Stored items from a collection:
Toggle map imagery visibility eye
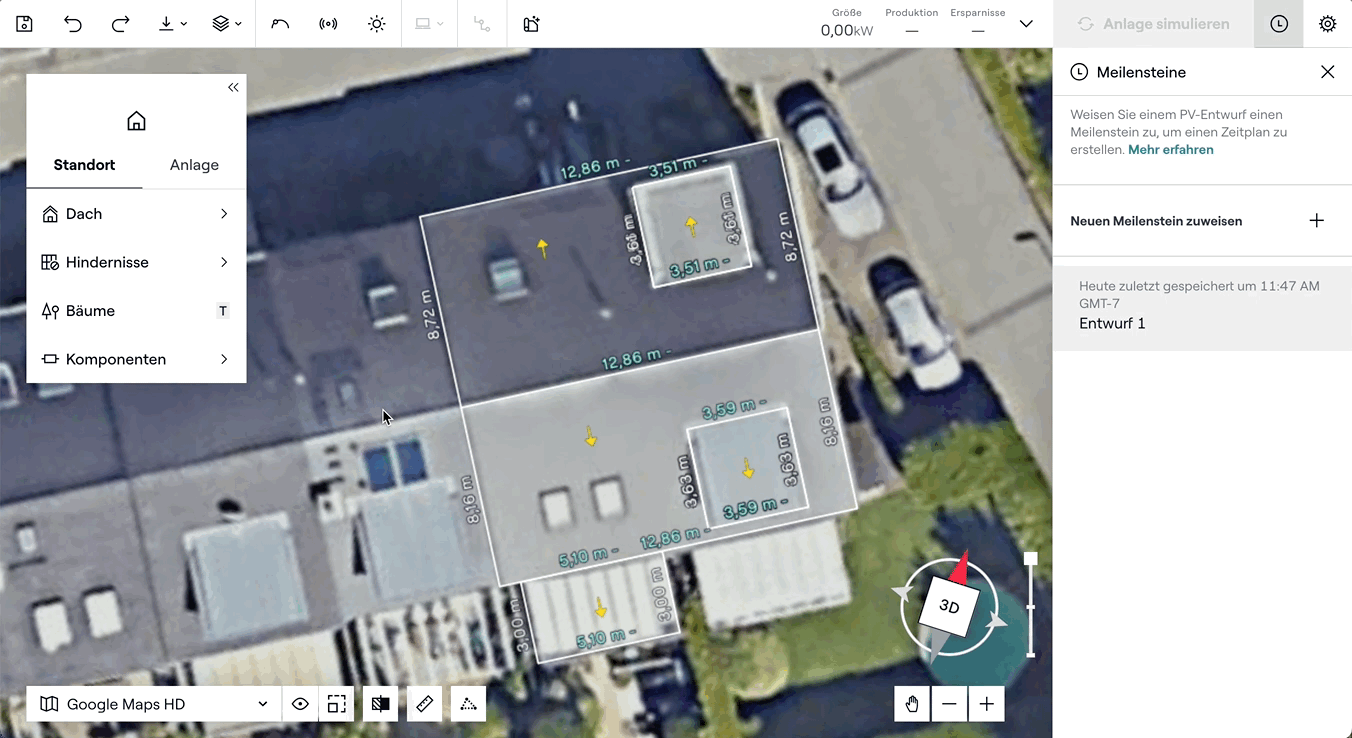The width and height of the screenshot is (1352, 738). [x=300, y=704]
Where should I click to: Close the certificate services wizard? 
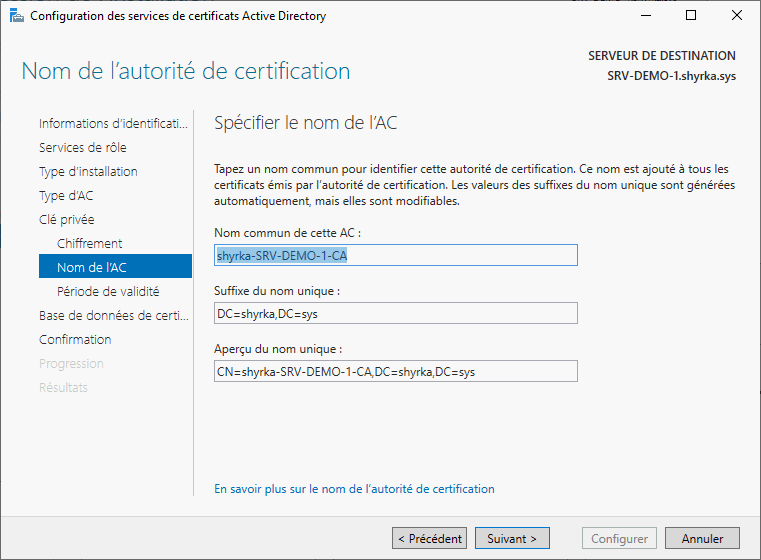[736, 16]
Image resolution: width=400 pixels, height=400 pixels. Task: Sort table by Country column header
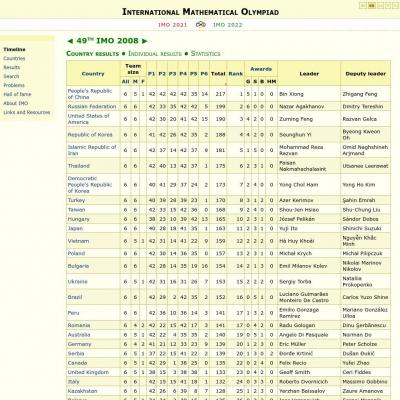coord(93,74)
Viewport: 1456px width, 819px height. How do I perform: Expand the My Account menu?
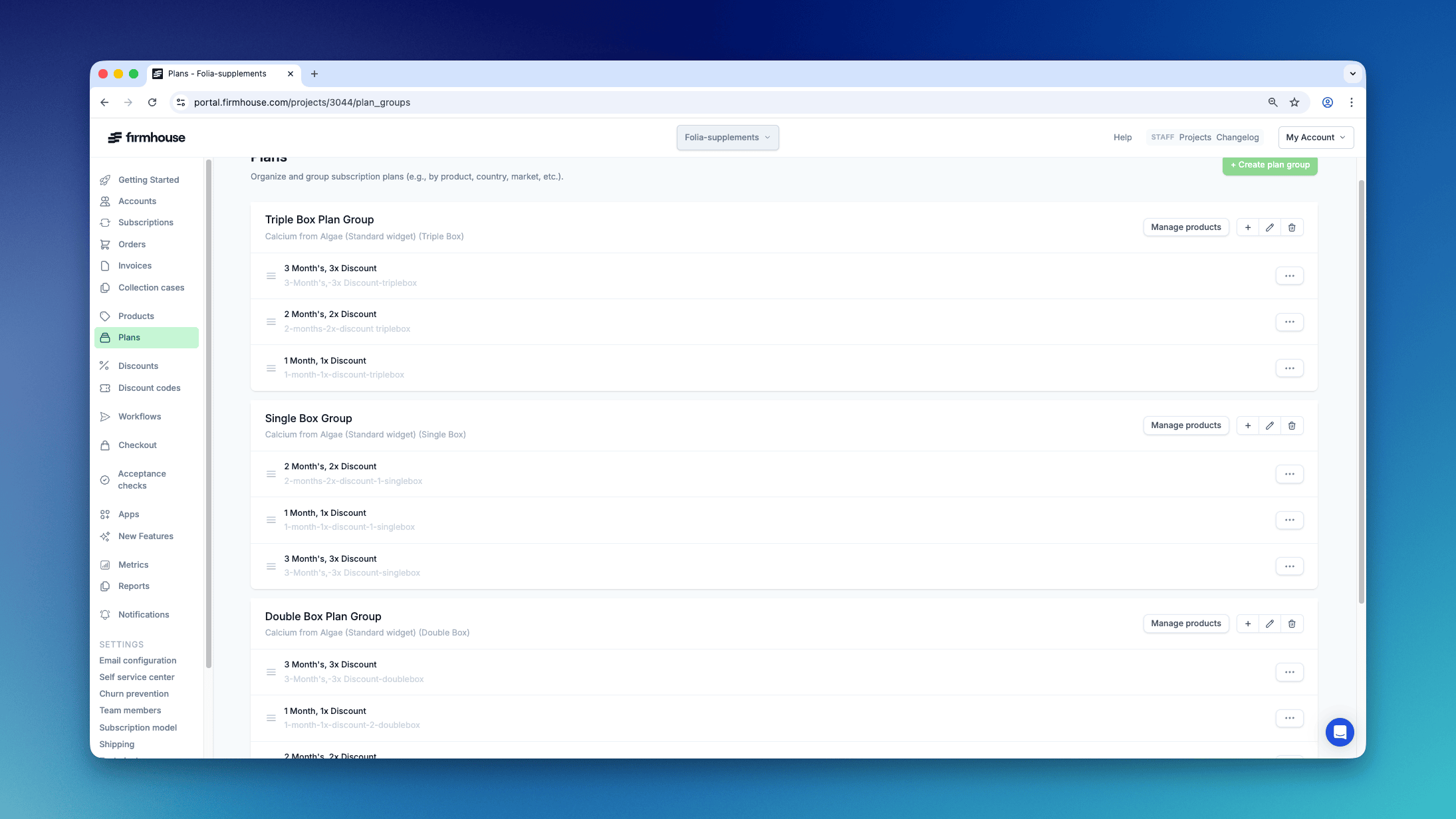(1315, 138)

* * *

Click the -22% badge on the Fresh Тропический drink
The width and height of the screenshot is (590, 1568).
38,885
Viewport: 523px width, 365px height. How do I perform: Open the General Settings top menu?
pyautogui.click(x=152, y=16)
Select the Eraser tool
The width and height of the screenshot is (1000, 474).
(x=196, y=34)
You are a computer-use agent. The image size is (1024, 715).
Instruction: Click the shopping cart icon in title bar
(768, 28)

:: Problem details ::
Extract every line of the listing above that contains the word "Viewport".

:: In response ::
Viewport: 1456px width, 819px height. How do I perform: Expand the My Account menu?
Viewport: 523px width, 365px height. How do I perform: Open the General Settings top menu?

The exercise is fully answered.